Items listed in a dataset
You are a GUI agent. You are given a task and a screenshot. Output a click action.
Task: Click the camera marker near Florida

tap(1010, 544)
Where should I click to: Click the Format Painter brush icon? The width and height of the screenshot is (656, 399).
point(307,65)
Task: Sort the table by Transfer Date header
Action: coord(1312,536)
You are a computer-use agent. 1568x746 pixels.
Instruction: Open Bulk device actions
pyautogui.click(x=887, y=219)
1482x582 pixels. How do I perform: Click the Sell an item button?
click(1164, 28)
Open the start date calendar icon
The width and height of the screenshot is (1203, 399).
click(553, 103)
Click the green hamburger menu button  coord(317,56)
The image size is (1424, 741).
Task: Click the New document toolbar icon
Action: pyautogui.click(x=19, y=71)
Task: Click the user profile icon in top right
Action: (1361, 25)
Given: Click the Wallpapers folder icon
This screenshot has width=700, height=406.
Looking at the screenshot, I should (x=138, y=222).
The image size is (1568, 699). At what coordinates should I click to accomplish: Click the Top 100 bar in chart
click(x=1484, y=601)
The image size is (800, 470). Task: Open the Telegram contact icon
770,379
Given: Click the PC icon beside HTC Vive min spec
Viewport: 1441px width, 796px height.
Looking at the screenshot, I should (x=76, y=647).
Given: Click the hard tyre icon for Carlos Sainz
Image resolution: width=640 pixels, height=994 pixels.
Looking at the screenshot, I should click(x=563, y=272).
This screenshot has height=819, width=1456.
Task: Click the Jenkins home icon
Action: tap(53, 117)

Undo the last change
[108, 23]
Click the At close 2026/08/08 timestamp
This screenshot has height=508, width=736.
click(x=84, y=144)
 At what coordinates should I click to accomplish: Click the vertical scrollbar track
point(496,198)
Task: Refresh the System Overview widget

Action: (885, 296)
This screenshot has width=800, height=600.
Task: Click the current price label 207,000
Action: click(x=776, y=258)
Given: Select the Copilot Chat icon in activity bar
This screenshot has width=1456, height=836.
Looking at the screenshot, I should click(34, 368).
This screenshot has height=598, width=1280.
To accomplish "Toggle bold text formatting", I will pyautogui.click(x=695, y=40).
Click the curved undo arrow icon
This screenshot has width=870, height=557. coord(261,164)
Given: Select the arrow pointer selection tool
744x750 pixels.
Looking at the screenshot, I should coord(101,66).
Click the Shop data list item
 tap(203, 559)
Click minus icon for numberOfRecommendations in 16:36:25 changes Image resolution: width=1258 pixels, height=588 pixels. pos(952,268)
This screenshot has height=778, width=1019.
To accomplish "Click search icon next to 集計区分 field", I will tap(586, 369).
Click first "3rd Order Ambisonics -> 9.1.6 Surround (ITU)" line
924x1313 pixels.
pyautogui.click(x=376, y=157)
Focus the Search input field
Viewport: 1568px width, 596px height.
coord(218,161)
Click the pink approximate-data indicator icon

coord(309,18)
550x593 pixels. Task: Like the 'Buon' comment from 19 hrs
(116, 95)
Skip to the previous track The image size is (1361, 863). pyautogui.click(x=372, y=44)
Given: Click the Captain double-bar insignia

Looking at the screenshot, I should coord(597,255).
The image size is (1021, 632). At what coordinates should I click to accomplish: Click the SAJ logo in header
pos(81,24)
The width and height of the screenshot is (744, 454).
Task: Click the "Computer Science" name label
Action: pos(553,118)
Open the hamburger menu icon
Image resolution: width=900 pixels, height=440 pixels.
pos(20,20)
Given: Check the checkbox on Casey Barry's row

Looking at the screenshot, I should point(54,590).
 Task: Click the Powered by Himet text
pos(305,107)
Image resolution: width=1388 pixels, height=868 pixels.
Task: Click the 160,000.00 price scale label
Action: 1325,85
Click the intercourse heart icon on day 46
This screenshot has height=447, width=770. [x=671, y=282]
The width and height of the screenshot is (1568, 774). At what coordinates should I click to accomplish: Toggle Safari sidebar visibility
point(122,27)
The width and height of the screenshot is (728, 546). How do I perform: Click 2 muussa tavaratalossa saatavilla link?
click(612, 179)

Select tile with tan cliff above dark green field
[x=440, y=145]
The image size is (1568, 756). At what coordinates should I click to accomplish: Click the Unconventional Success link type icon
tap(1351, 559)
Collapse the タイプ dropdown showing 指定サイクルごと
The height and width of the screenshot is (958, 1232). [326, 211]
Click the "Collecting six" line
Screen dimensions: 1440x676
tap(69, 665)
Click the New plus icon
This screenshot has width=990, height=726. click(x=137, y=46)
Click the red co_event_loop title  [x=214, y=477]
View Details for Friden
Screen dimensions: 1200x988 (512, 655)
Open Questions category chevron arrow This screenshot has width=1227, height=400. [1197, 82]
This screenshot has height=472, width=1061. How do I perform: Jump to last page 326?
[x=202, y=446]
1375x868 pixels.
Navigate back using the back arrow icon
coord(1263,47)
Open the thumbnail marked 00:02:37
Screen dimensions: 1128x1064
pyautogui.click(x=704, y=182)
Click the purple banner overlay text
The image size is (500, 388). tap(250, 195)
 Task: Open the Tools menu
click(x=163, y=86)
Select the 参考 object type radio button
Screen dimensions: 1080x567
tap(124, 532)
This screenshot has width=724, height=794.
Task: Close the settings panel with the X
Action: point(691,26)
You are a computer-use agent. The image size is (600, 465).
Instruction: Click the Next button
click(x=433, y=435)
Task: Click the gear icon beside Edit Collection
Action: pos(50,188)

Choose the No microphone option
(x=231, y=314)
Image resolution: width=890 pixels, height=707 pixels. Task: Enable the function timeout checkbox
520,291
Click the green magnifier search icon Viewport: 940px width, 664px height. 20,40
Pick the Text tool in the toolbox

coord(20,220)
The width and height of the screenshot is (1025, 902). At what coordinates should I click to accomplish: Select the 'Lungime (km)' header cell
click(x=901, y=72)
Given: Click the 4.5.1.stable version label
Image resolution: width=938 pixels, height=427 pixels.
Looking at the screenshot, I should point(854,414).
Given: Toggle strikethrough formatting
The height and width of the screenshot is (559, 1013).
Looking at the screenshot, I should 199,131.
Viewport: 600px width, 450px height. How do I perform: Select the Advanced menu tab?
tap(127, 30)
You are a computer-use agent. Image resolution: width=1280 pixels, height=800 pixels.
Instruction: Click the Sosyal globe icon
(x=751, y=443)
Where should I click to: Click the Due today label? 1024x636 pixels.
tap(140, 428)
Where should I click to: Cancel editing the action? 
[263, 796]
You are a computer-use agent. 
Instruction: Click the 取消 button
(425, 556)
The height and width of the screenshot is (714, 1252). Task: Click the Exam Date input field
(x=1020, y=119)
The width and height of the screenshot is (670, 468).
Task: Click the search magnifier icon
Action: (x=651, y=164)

## TASK DESCRIPTION
Beginning at the top of the records above, transcribe each line exactly up to and including the line that holds "You are a computer-use agent. 1568x746".

## RESPONSE
You are a GUI agent. You are given a task and a screenshot. Output a click action.
Task: Click the camera marker near Florida

tap(1010, 544)
Where should I click to: Click the Format Painter brush icon? The width and height of the screenshot is (656, 399).
point(307,65)
Task: Sort the table by Transfer Date header
Action: coord(1312,536)
You are a computer-use agent. 1568x746 pixels.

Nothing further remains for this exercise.